Joannes Vermorel: Sì, intendo dire, più fondamentalmente, una previsione è solo un’opinione. Idealmente, è un’opinione informata sul futuro, che in parte è corretta. Tuttavia, alla fine, una previsione è proprio questo: un’opinione informata sul futuro. Non fa nulla per la tua supply chain. L’unica cosa che incide sulla tua supply chain è ciò che effettivamente fai. Le decisioni che prendi – ad esempio, se aggiungere un’unità in più in questo ipermercato o meno per ogni prodotto in ogni singolo giorno – sono queste che contano. Quindi, la domanda diventa: quando pensi in termini di accuratezza delle previsioni, come contribuisce il miglioramento del tuo modello di previsione al tuo obiettivo finale, che è prendere la decisione giusta al momento giusto per ogni singolo prodotto, ogni singolo giorno? Questo è un anello mancante ed è ciò che tipicamente manca completamente in quelle metriche di accuratezza. Ed è per questo che, quando vedo discussioni nelle community della supply chain in cui la gente dice: “Sai una cosa? Esistono 20 metriche diverse che possiamo usare per la supply chain. In questa situazione, puoi usare questa; in quella, puoi usare quella”, eccetera, eccetera, di solito tutte queste discussioni perdono completamente il senso. Non iniziano nemmeno a collegare quelle previsioni – che sono, di nuovo, solo un’opinione – con i risultati finali, ovvero le decisioni che vengono prese sulla base di quelle previsioni. Quindi, stiamo spostando la nostra attenzione dalle conseguenze di ciascuna di quelle decisioni.

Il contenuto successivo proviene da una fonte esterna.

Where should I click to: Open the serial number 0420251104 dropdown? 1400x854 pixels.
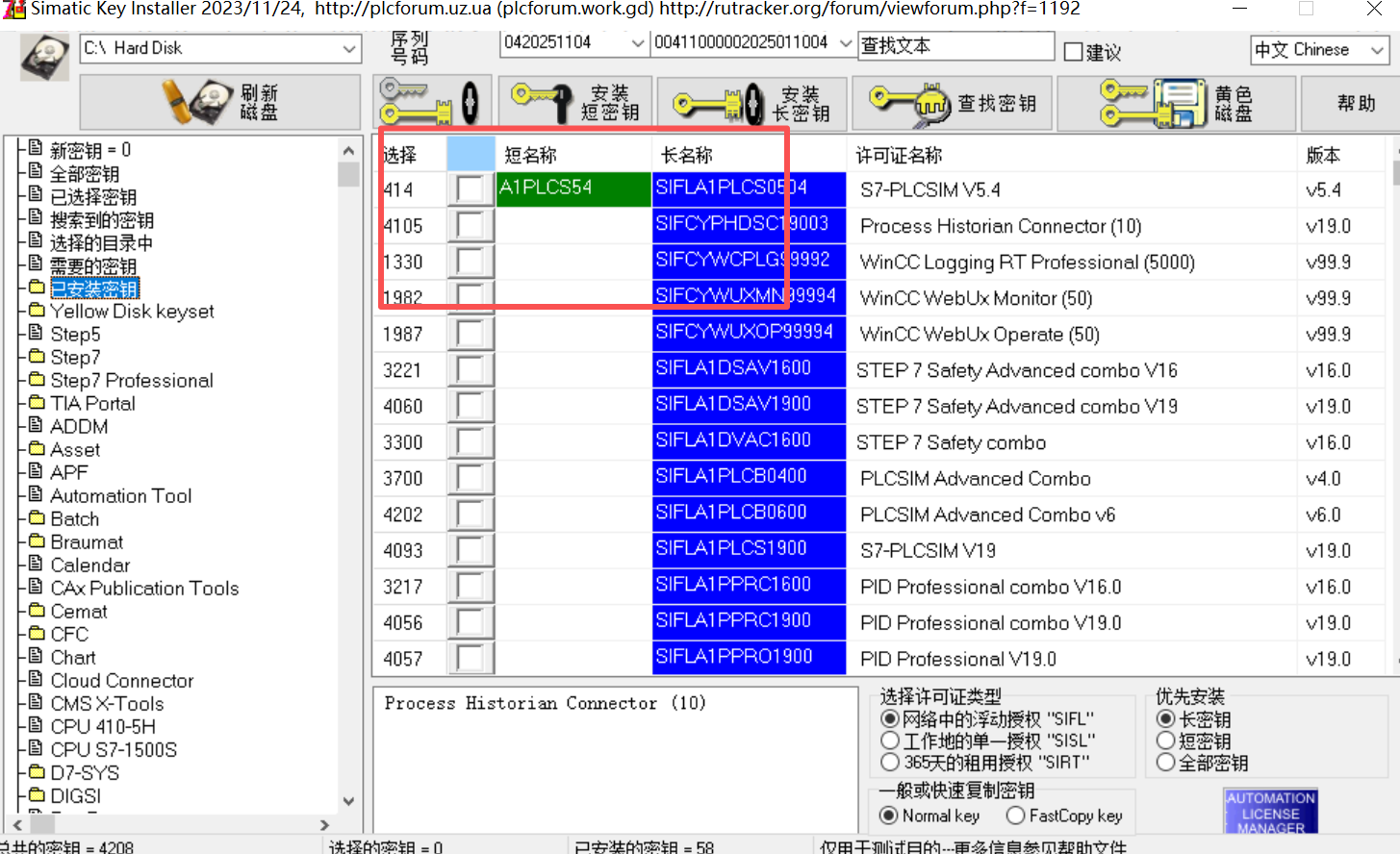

Nicole Zint: Assolutamente. Ma queste grandi aziende hanno ancora divisioni dedicate specificamente al miglioramento dell’accuratezza di queste previsioni. Dovrebbe esserci una divisione del genere in primo luogo?

Joannes Vermorel: Questo è un argomento che abbiamo accennato brevemente in uno degli episodi precedenti della chain, che parlava di silos e divisioni all’interno delle grandi aziende. Vedi, il problema è che quando inizi a introdurre artefatti numerici – e gli artefatti numerici possono essere di qualsiasi tipo, come le classi ABC, i safety stocks, le previsioni, e così via – tutto ciò sono artefatti numerici. Non esiste un vero safety stock nel tuo magazzino. Non hai due scorte, quella operativa e il safety stock. Ora hai solo una scorta. Quello che hai, e quando introduci quegli artefatti numerici, è la tentazione di creare un sottogruppo di specialisti all’interno dell’azienda che diventino esperti nel gestire questo artefatto numerico. Il problema è che non è reale. Solo perché lo fai, o perché metà dell’industria lo fa, puoi farti l’idea che in qualche modo sia reale, ma non lo è, letteralmente. E ci sono un sacco di cose del genere che semplicemente non sono reali. I safety stocks non sono reali, i livelli di servizio non sono reali, le previsioni – non importa come le gestisci…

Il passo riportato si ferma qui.